Related Technical Measures Documents are:
The relevant Level 2 Criteria are:
Corrosion is the largest single cause of plant and equipment breakdown in
the process industries. For most applications it is possible to select
materials of construction that are completely resistant to attack by the
process fluids, but the cost of such an approach is often prohibitive. In
practice it is usual to select materials that corrode slowly at a known rate
and to make an allowance for this in specifying the material thickness.
However, a significant proportion of corrosion failures occur due to some
form of localised corrosion, which results in failure in a much shorter time
than would be expected from uniform wastage. Additionally, it is important
to take into account that external atmospheric corrosion leads to many
instances of loss of containment and tends to be a greater problem than
internal corrosion. All these aspects of corrosive behaviour need to be
addressed both at plant design time and during the life of the plant.
The operator should demonstrate that procedures are in place to ensure
that corrosion and the selection of the correct materials of construction
are considered at the process design stage. Additionally the operator should
demonstrate that it has appropriate inspection and maintenance programmes in
place in order to prevent corrosion causing loss of containment from its
process operations. In doing so the following should be considered:
Process fluid corrosion
Corrosion in metallic components occurs when pure metals and their alloys
form stable compounds with the process fluid by chemical reaction or
electrochemical processes resulting in surface wastage. Appreciable
corrosion can be permitted for tanks and piping if anticipated and allowed
for in design thickness, but essentially no corrosion can be permitted in
fine mesh wire screens, orifice plates and other items in which small
changes in dimensions are critical. Rates of corrosion can be heavily
affected by temperature changes and whilst a material of construction may be
suitable at one temperature it may not be appropriate for use at a higher
temperature with the same process fluid.
The corrosion of non-metallic materials is essentially a physiochemical
process that manifests itself as swelling, cracking or softening of the
material of construction. In many instances non-metallic materials will
prove to be attractive from an economic and performance view.
The use of various substances as additives to process streams to inhibit
corrosion has found widespread use and is generally most economically
attractive in recirculation systems, however it has also been found to be
attractive in some once through systems such as those encountered in the
petroleum industry. Typical inhibitors used to prevent corrosion of iron or
steel in aqueous solutions are chromates, phosphates, and silicates. In acid
solutions organic sulphides and amides are effective.

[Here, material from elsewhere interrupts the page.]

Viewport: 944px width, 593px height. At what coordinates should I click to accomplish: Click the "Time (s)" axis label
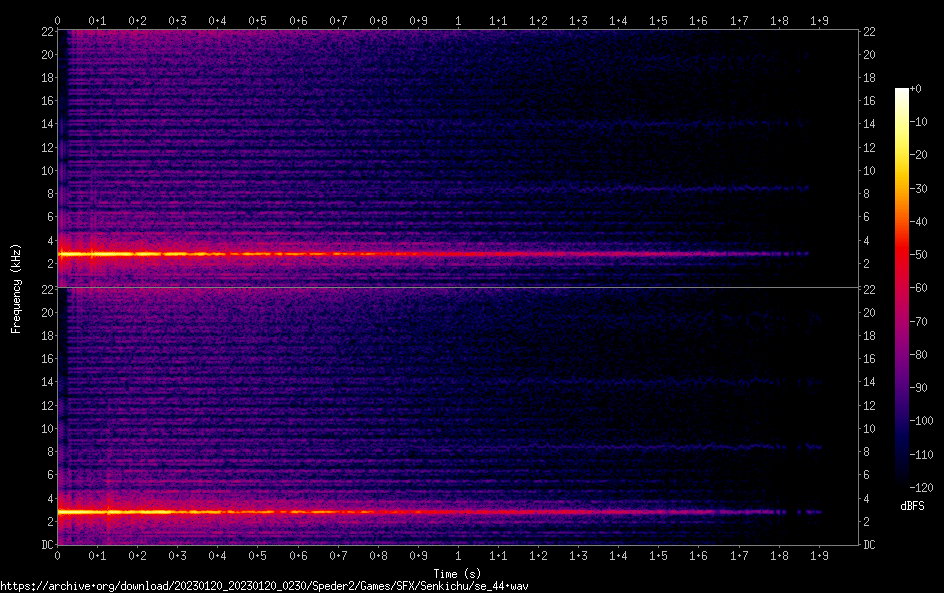click(x=458, y=573)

There are many forms of localised corrosion than can lead to early
failure of equipment. The prevention of corrosion should be addressed at the
mechanical design stage and proper design to minimise local corrosion should
include free and complete drainage, minimising crevices, no dead spots in
pipework and ease of cleaning and inspection. Some of the more common types
of local corrosion are briefly discussed in this section.

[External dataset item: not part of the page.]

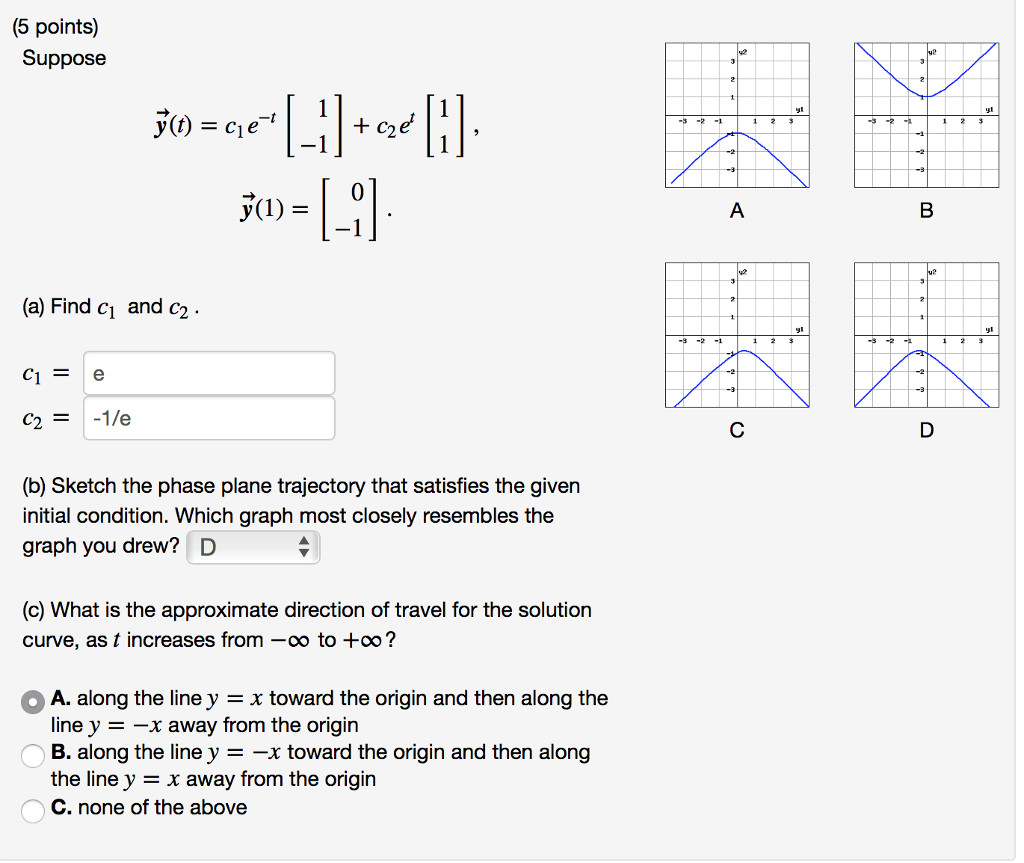Viewport: 1024px width, 863px height.
Task: Click the label C beneath its graph
Action: click(737, 431)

Pitting often occurs where certain impurities such as chlorides are
present in process streams and cooling waters. This is an extreme form of
localised corrosion. Once initiated pits are usually self-accelerating and
can result in rapid failures.
Many metals suffer from stress corrosion cracking under certain
conditions. In piping the most frequent failures from stress corrosion
cracking occur with austenitic stainless steels in contact with solutions
containing chloride. Even trace quantities of chlorides can cause problems
at temperatures above 60°C.
Crevice corrosion may occur where liquid is trapped between close fitting
metal surfaces, or between a metal surface and a non-metallic material such
as a gasket. Attention to detail at the design and fabrication stage should
be given to areas such as jointing to prevent crevice corrosion.
Localised erosion can occur where equipment orientation causes fluid
velocities to accelerate such as at bends. Some chemicals can be handled in
carbon steel piping because they form protective coatings of ferric
compounds in pipework. Careful design to ensure the coating is not eroded is
Exterior surface corrosion or rusting of pipework occurs by the formation
of iron oxides. Painting to an appropriate specification will significantly
extend the period to the onset of corrosion but the durability of the paint
finish is largely dependent on the quality of the surface preparation.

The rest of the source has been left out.